'Sunrise on Ma'iingan'
The first light of day begins to seep through the fabric of the nylon tent. As you crawl out from your slumber and turn your gaze forward, the landscape rushes into view. To your left you are flanked by a large red pine and as you look out across the small bay to the opposite shore you see the sun start to rise above the grey-white quartzite rocks. As it rises, you notice the red-oxide stained rocks at the edge of the teal-coloured water. You are at Ma’iingan Sawgihayguning. Translated as “Wolf at the place of the lake,” this piece was inspired by the Wolf Lake region in the Temagami wilderness. This experience of waking up in the early morning “on trip,” and the landscape described, could just as easily be in any number of equally revered regions in “canoe country” such as the water routes in and around Algonquin, the Kawarthas, Killarney, Lake Superior and the Quetico/Boundary Waters Canoe Area.
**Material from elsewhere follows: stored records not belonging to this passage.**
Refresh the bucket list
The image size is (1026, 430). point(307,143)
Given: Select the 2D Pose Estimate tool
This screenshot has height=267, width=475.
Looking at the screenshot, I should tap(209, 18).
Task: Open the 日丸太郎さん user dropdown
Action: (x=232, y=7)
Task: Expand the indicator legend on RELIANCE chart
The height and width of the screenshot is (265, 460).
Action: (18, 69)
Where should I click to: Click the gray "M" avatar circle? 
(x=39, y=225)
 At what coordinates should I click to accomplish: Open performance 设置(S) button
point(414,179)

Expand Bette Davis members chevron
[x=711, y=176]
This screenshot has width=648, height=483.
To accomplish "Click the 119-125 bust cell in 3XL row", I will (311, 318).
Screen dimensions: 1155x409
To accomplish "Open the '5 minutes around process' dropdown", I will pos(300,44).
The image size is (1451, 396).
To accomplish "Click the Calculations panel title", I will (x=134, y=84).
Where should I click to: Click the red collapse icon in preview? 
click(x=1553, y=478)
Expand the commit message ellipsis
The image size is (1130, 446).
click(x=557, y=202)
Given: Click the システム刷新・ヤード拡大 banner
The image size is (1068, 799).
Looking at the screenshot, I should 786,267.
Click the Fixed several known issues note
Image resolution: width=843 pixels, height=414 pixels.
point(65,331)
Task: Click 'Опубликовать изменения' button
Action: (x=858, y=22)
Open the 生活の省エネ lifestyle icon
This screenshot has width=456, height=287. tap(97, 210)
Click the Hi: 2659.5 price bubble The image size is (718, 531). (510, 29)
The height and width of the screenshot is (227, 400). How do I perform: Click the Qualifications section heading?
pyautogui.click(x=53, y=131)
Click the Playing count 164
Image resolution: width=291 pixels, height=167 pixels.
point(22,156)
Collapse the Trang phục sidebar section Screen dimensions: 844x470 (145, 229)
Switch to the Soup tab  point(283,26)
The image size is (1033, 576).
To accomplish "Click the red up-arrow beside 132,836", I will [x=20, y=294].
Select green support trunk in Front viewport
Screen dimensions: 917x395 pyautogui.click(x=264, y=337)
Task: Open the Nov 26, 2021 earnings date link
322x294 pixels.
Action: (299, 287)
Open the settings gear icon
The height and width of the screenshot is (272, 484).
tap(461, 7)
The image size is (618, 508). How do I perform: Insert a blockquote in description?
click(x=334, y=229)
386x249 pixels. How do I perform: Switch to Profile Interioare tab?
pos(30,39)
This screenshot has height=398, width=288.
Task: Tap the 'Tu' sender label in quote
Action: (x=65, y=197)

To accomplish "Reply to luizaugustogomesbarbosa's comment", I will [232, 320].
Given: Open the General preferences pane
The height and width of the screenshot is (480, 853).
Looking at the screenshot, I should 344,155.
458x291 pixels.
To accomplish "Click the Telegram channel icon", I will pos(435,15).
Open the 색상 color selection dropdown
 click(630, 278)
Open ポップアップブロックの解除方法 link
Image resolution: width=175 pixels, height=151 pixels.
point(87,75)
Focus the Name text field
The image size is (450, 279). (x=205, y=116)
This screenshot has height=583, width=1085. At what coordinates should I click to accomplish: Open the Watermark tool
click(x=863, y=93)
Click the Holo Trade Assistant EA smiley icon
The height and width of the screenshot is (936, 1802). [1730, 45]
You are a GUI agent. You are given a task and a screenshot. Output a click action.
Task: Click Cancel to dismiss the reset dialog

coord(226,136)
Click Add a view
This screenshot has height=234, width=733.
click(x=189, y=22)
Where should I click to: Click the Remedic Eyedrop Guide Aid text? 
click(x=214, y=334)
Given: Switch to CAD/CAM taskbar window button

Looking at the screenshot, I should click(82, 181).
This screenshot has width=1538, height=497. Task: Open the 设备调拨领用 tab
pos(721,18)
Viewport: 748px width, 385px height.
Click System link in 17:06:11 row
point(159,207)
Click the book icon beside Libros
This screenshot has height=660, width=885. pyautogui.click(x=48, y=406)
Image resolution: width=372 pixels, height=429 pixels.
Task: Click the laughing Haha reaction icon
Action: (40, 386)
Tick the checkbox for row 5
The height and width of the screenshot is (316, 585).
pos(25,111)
“Being a First Nations artist working in an abstract traditional style means that my art and the images I render will always be more ‘interpretation’ than ‘imitation.’ However, I try to keep some elements of familiarity, whether it is landscape components or animals. So for my pARTners contribution, I knew that I wanted very much to render and make recognizable the emblematic features of Wolf Lake and the Chiniguchi region. I am satisfied that I accomplished this as it is laid out in the description above. And being of Anishinabek descent, I also thought it was important and appropriate to use the traditional name for Wolf Lake, the name the ancestral architects of the nastawgan networks bestowed upon it: Ma’iingan Sawgihayguning (Wolf at the place of the lake).”